Rewrite everything from the line containing "Expand the arrangement gallery more arrow" down to the end of the rows as a JSON list of strings, one string per line, skipping blank lines. Leave the pictures out.
--- begin EXTRACTED RECORDS ---
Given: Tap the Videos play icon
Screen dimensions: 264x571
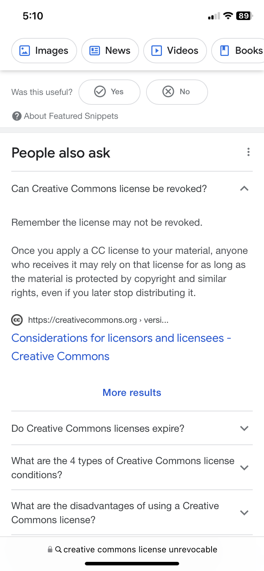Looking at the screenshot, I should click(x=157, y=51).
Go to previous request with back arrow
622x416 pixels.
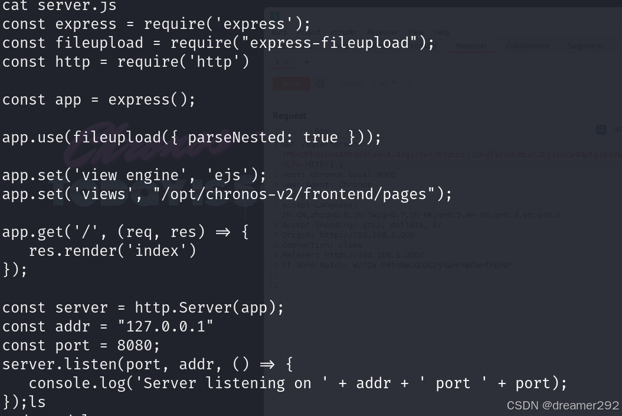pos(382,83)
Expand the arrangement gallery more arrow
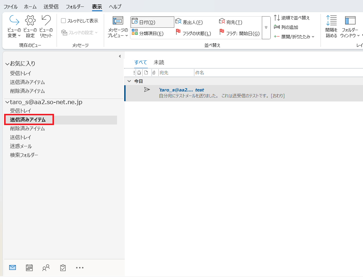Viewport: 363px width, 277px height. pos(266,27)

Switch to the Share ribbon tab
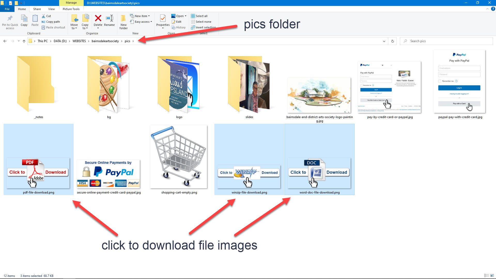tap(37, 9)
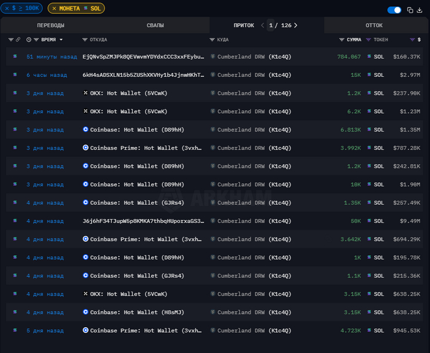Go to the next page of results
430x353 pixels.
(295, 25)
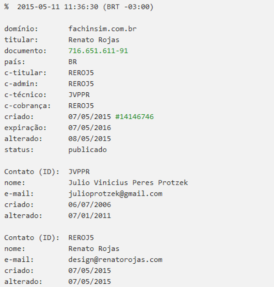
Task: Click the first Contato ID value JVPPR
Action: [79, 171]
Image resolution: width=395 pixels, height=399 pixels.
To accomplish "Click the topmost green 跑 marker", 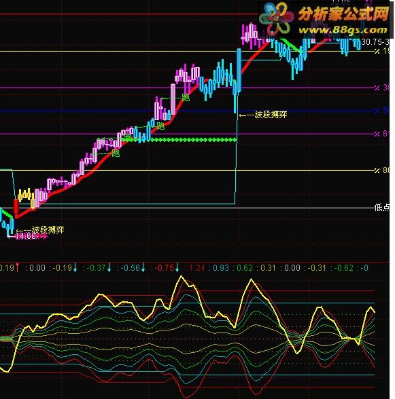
--- end EXTRACTED RECORDS ---
TASK RESPONSE ::
[
  "Expand the arrangement gallery more arrow",
  "Viewport: 363px width, 277px height. pos(266,27)",
  "Switch to the Share ribbon tab",
  "tap(37, 9)",
  "Go to the next page of results",
  "430x353 pixels.",
  "(295, 25)",
  "Task: Click the first Contato ID value JVPPR",
  "Action: [79, 171]",
  "Image resolution: width=395 pixels, height=399 pixels.",
  "To accomplish \"Click the topmost green 跑 marker\", "
]